# Document excerpt

**********

Checking up on ChatGPT (and other LLMs)
Marie Donlon | August 30, 2024With the advent of large language models (LLMS), which are artificial intelligence (AI)-driven natural language processing tools — the most notable of which is OpenAI’s ChatGPT — concerns have arisen that humans will not be able to discern truth from reality, so to speak.
While some might suggest that this problem will only affect educators attempting to distinguish student-written papers from AI-generated papers, all variations of generative AI run the risk of being used to disseminate false or inaccurate information or to make fake images or videos. Because it is increasingly used by writers, marketers, publishers, editors, journalists, job recruiters and social media professionals, among others, such AI-generated content is impacting industries where accuracy is essential.
So what efforts are being conducted to distinguish real content from fake content and what can we look out for to detect AI-generated content from human-generated content? Follow along as GlobalSpec attempts to answer those questions.
The tools
As more and more text is AI-generated, the tools created to detect such text are also emerging rapidly. Such tools, otherwise known as AI content detection tools, are trained to identify patterns in the text using a combination of machine learning and natural language processing. Together, they can help these detection tools analyze the style, tone of the text and grammar, among other details.
One example of these tools comes from researchers at the University of Kansas who have developed technology capable of identifying AI-generated academic science writing with over 99% accuracy.
The University of Kansas researchers determined that certain signs signal when academic writing has been created using a chatbot. As such, the researchers took those signs and used them to develop a detection tool for identifying when those papers are written by a chatbot.
Originality.ai is another tool designed for detecting AI-generated text. Specifically, Originality.ai was designed for identifying content generated using ChatGPT, GPT-4 and Gemini, which is a generative AI chatbot, formerly known as Bard, developed by Google, which uses natural language processing to identify AI.

**********

# Brief A
The article on detecting AI-generated content names several groups of people who increasingly use such content. List every group it names.
# Brief B
Answer these questions from the article on detecting AI-generated content:
(i) What two methods are AI content detection tools trained with to identify patterns in text?
(ii) With what accuracy can the University of Kansas technology identify AI-generated academic science writing?
(iii) What was Gemini formerly known as?
None of the items are needed to answer anything here.

**********

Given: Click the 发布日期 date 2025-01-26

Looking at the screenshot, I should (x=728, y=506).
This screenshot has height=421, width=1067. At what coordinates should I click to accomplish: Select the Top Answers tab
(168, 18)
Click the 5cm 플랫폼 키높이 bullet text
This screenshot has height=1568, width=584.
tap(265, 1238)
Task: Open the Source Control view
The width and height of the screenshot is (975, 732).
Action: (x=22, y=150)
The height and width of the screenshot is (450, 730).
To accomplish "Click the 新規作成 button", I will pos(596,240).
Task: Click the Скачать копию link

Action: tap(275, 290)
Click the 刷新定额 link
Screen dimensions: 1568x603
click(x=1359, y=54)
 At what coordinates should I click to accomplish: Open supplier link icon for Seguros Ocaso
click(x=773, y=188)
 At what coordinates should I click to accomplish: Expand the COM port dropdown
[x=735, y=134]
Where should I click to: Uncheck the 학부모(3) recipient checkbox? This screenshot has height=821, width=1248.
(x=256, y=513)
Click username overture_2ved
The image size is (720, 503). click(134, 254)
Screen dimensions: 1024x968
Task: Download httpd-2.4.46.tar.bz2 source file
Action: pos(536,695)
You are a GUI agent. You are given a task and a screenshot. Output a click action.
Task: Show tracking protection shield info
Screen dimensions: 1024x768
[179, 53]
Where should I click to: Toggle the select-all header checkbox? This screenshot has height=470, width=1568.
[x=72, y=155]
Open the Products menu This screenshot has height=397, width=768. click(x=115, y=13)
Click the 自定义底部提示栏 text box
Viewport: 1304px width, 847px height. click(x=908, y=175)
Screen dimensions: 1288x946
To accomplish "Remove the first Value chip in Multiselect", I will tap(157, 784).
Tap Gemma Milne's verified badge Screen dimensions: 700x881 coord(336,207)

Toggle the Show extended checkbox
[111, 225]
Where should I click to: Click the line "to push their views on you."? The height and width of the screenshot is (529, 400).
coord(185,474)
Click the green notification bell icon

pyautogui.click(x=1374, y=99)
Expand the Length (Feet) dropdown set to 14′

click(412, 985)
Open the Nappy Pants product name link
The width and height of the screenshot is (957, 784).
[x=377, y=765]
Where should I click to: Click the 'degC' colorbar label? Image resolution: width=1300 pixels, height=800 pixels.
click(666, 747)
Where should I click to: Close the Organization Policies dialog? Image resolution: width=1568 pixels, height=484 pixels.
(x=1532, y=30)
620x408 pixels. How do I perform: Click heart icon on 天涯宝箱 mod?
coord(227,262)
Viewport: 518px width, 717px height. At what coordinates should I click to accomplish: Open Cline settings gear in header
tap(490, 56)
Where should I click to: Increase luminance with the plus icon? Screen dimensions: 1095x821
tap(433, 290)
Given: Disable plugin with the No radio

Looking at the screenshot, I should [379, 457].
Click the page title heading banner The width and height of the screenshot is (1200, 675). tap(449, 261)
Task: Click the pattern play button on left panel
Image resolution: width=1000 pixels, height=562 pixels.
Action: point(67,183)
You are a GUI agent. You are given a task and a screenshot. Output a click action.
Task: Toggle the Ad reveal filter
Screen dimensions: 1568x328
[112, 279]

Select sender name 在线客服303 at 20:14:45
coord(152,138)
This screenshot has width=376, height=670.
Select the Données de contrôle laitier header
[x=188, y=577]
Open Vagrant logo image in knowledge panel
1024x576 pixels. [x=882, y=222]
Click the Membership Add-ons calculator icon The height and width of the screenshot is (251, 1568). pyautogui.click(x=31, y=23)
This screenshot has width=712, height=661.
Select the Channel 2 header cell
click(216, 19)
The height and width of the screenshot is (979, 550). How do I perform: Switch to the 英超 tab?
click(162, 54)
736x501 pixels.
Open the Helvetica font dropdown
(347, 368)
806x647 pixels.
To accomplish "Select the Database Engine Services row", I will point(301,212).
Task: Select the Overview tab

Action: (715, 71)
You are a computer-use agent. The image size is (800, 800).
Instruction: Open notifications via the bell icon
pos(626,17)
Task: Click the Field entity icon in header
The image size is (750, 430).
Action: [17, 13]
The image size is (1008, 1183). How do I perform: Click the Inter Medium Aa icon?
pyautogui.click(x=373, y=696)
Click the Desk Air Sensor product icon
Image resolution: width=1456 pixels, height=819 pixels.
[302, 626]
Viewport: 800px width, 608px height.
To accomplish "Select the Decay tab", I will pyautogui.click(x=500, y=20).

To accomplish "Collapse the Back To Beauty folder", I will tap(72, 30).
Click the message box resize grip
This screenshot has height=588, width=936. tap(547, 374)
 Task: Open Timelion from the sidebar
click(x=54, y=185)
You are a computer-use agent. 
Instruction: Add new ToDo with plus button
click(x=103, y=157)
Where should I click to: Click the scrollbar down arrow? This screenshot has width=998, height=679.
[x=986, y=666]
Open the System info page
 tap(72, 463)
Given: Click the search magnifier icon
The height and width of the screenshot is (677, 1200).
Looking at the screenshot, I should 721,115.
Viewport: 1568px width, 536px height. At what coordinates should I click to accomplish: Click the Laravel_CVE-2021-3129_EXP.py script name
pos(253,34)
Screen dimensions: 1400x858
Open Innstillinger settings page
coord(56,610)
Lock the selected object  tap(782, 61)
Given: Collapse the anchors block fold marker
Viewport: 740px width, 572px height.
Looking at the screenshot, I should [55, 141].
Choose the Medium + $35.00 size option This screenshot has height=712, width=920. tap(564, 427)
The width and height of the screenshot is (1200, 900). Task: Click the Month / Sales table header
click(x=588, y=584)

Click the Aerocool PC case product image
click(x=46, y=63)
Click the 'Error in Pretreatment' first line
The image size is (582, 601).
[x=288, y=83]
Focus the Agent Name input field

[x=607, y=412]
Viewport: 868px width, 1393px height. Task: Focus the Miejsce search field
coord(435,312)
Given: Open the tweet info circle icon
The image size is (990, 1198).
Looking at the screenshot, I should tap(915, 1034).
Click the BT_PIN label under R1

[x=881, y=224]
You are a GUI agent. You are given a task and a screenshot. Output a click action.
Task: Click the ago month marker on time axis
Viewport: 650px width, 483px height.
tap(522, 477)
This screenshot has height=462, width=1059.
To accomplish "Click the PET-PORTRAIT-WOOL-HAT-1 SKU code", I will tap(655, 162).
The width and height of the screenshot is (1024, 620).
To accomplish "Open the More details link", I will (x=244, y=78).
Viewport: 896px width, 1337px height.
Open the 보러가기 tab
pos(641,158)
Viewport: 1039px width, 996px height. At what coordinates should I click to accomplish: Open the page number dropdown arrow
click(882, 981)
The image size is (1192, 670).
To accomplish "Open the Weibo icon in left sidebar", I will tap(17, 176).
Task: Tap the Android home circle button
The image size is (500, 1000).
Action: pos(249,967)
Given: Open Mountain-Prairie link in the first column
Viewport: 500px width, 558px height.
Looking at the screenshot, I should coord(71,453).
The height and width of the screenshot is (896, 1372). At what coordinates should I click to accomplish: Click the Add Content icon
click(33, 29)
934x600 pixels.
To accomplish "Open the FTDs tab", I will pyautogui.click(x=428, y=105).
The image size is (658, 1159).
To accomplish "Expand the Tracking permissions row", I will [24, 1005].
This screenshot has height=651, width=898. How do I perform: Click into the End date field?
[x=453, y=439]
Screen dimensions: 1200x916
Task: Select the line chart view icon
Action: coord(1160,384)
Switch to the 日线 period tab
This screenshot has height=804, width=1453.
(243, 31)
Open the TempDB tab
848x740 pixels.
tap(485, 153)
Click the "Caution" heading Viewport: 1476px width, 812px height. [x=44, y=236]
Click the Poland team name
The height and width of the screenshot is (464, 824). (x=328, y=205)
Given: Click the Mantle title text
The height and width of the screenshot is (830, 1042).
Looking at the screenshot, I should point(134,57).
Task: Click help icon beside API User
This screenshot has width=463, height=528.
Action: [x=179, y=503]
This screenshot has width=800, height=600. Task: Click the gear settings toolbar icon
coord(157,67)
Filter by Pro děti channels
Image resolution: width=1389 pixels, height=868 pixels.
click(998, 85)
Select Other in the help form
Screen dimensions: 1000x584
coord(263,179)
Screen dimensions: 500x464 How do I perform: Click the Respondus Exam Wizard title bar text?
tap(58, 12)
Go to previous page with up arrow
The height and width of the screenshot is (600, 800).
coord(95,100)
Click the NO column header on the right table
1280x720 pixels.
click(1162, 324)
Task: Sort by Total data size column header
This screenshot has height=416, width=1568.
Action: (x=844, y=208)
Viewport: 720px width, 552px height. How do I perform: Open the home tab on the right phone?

**********

# Task response A
Writers, marketers, publishers, editors, journalists, job recruiters, social media professionals

# Task response B
(i) Machine learning and natural language processing
(ii) Over 99%
(iii) Bard